Эти слухи сердили как сторонников короля, так и приверженцев классицизма, и кое-кто стал даже обращаться к властям с просьбой запретить постановку пошлой мелодрамы на величайшей сцене Франции. Но Карл Х, равно остерегавшийся и ультрароялистов, и либералов, посоветовался с мудрым Мартиньяком и решил, что ему незачем вмешиваться в эти мелкие распри. Король философски отвечал всем, кто обращался с жалобами: «Господа, я ничего не могу здесь поделать, у меня, как и у всякого француза, есть всего лишь место в партере».
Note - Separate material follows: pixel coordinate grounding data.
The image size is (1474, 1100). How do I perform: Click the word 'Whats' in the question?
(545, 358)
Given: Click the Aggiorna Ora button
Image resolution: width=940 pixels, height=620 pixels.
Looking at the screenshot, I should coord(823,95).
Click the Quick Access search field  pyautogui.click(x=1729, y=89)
Перед премьерой – она должна была состояться во вторник 10 февраля 1829 года – Александр получил двести пятьдесят бесплатных билетов, предназначенных друзьям. Он послал приглашения Виньи, Луи Буланже, Гюго: несмотря на то что Дюма еще не был лично с ними знаком, он знал, что может рассчитывать на их поддержку. Его сестра Эме нарочно приехала из Шартра, чтобы быть с ним рядом в решительный момент. В преддверии этого определявшего все его будущее вечера Александр был настолько полон уверенности, что заранее распределял доходы, которые принесет ему пьеса «Генрих III и его двор»: Лор и маленького незаконнорожденного сына он переселит в более приличное жилище, найдет и для себя самого что-нибудь получше, наконец, снимет третью квартиру – для матери, от которой он теперь хотел уже отделиться, поскольку в его двадцать шесть лет, с его многочисленными связями ему становилось трудно жить с ней под одной крышей, не задевая ее чувств.